A/R aging reports are crucial for the recovery of unpaid mental health claims. They assist mental health billing companies to spot delayed claims, prioritize high-risk accounts, prevent missed deadlines, monitor payer problems, and enhance collections.

Professional A/R management is an essential component of a healthy revenue cycle for therapists, psychiatrists, counselors, and behavioral health organizations. Aging reports are an essential component of skilled behavioral health billing that help recoup unpaid claims, minimize preventable claims denials, and secure practice revenue.

FAQs

In mental health billing, what is an A/R (aging report)?

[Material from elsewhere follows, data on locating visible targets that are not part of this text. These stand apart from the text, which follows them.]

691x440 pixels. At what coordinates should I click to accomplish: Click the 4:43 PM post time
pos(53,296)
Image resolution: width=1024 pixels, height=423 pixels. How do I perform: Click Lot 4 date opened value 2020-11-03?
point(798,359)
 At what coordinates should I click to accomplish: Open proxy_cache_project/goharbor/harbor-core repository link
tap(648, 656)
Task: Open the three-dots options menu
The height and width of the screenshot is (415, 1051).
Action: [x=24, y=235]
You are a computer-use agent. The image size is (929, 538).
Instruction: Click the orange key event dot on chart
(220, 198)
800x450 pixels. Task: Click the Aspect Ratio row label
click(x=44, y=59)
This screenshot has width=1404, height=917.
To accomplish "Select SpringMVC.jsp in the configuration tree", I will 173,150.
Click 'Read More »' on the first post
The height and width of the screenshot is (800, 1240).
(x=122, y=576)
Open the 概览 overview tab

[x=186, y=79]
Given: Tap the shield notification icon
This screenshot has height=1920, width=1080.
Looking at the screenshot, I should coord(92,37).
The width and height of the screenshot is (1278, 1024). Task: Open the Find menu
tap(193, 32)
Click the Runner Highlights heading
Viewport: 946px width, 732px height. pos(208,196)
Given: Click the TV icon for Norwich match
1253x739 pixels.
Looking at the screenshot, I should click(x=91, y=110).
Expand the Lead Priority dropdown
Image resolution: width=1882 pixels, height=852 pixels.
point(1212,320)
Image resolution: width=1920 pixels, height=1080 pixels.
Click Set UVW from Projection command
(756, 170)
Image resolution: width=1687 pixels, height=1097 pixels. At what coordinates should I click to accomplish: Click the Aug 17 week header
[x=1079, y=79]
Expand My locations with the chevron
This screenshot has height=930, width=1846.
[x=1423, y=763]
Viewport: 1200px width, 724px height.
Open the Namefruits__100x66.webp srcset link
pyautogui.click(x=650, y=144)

It’s a report that shows unpaid claims in groups of outstanding claims by age.

So why are claims for mental health still not being paid?

Common causes are eligibility issues, missing authorizations, coding issues, delays in payment from the payers, claim denials, lack of documentation, and patient responsibility balances.

When should A/R ageing reports be reviewed?

They should be looked at every week in most practices. More frequent reviews might be required in high-volume, behavioral health clinics.

Do Unpaid and unexpired claims expire?

Yes, many old claims can be recovered if the payers haven’t missed any deadlines.

Why Should A/R Follow-Up Be Outsourced?

Outsourcing provides practices with the expertise to follow up, deny claims, communicate with payers, and to better manage unpaid revenue.